TASK TO CARRY OUT
Pictures are to be dropped from the copy. Retype the listing exactly.

=-=-=-=-=

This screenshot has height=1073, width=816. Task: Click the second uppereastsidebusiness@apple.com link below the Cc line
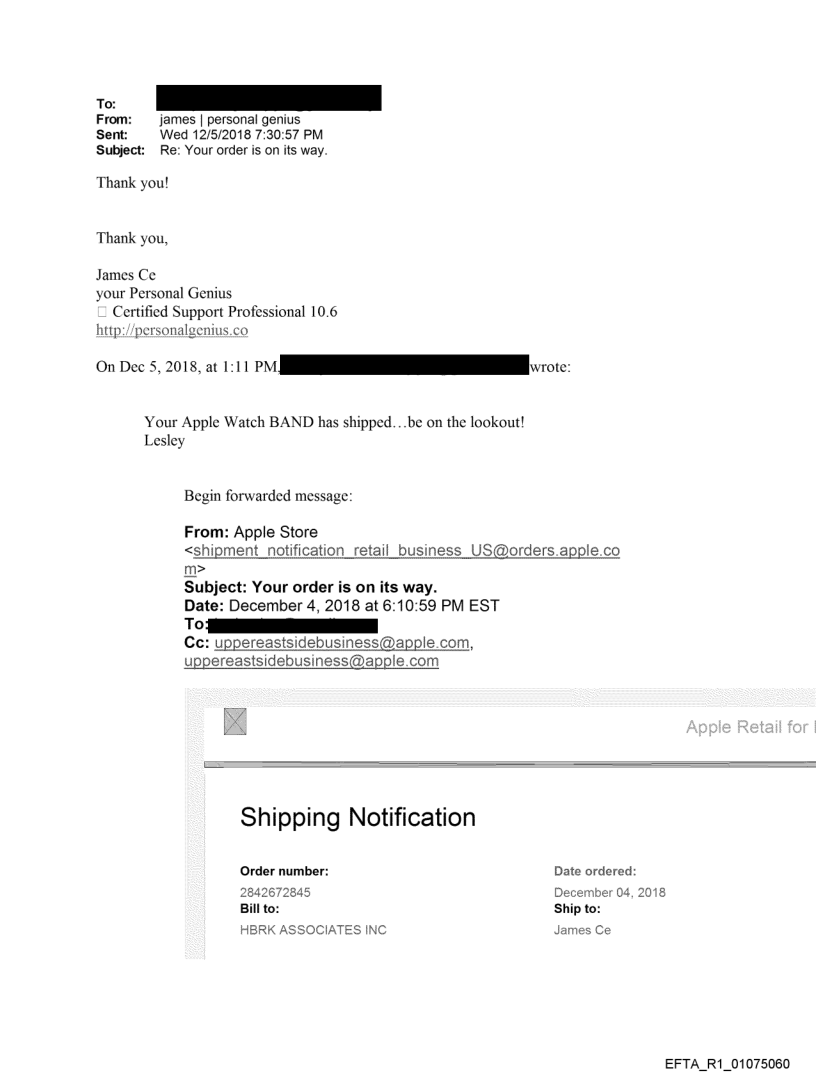click(310, 661)
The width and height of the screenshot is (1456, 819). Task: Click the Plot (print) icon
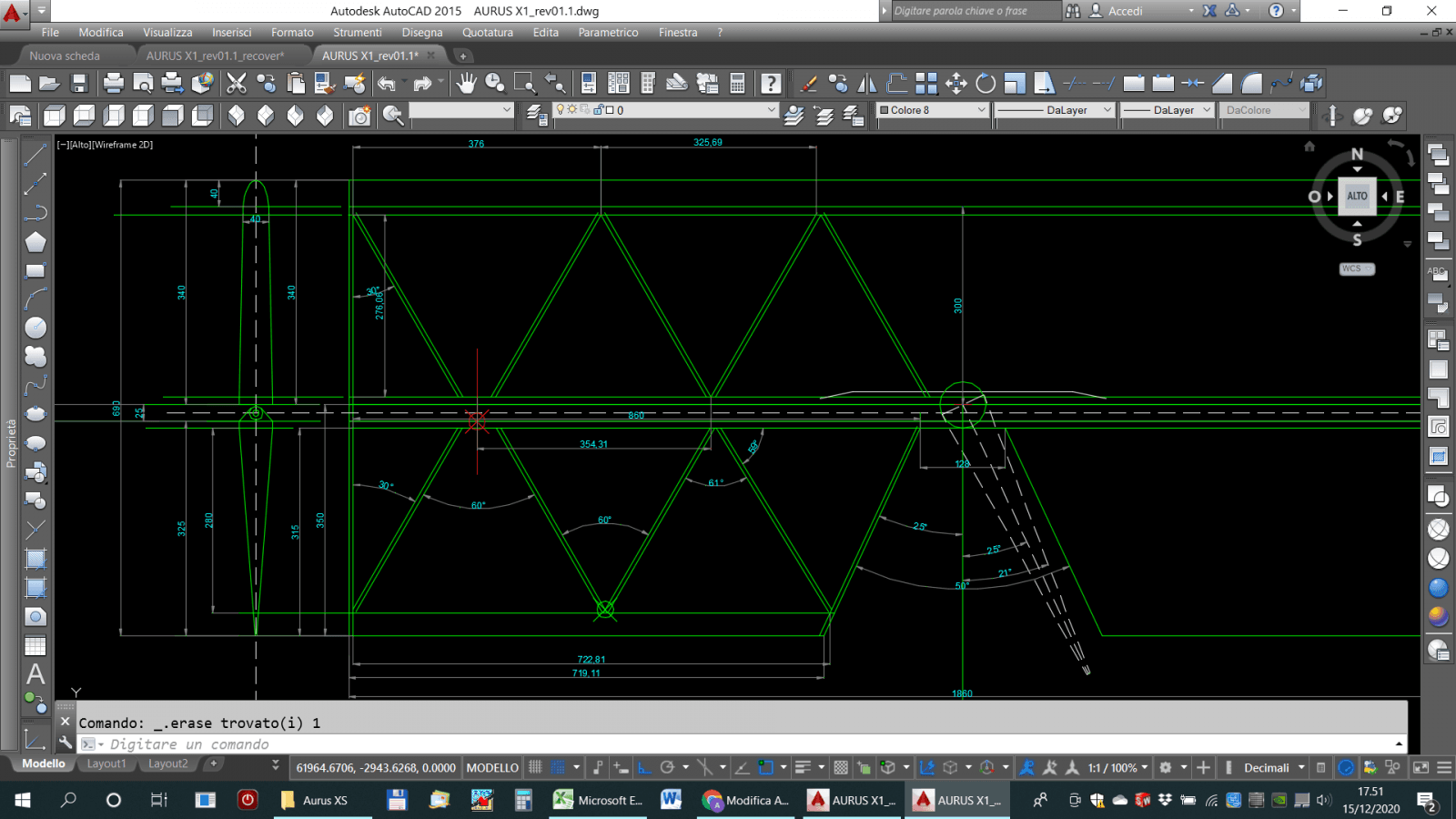point(114,84)
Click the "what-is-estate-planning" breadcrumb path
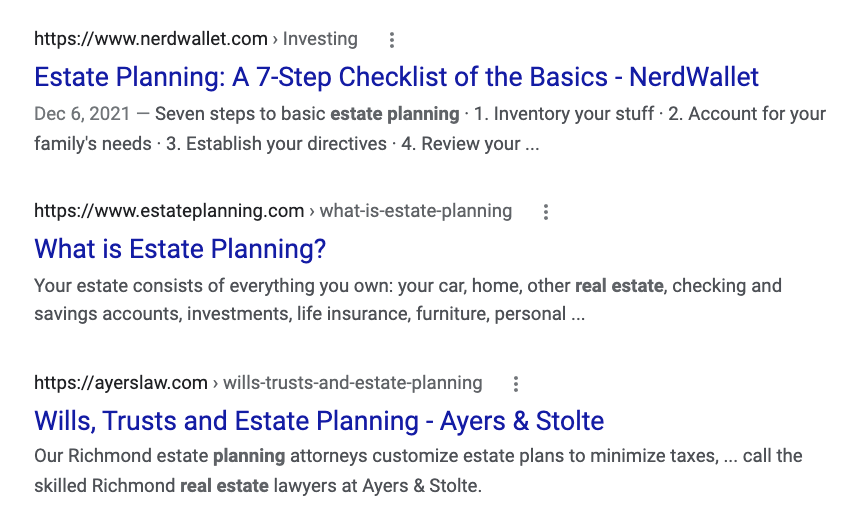This screenshot has width=854, height=528. point(416,212)

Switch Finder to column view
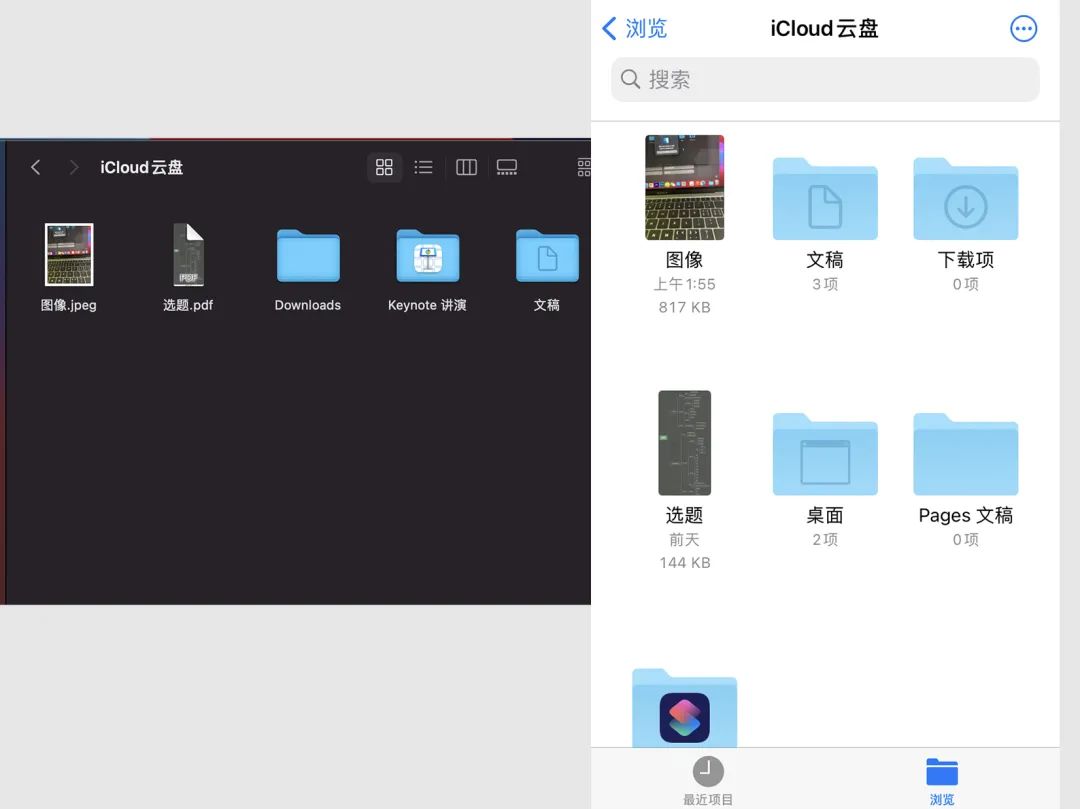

=-=-=-=-=

PROBLEM SOLUTION
This screenshot has height=1073, width=816. Task: Click the second uppereastsidebusiness@apple.com link below the Cc line
click(310, 661)
The width and height of the screenshot is (1456, 819). Task: Click the Plot (print) icon
point(114,84)
Click the "what-is-estate-planning" breadcrumb path
This screenshot has width=854, height=528. point(416,212)

Switch Finder to column view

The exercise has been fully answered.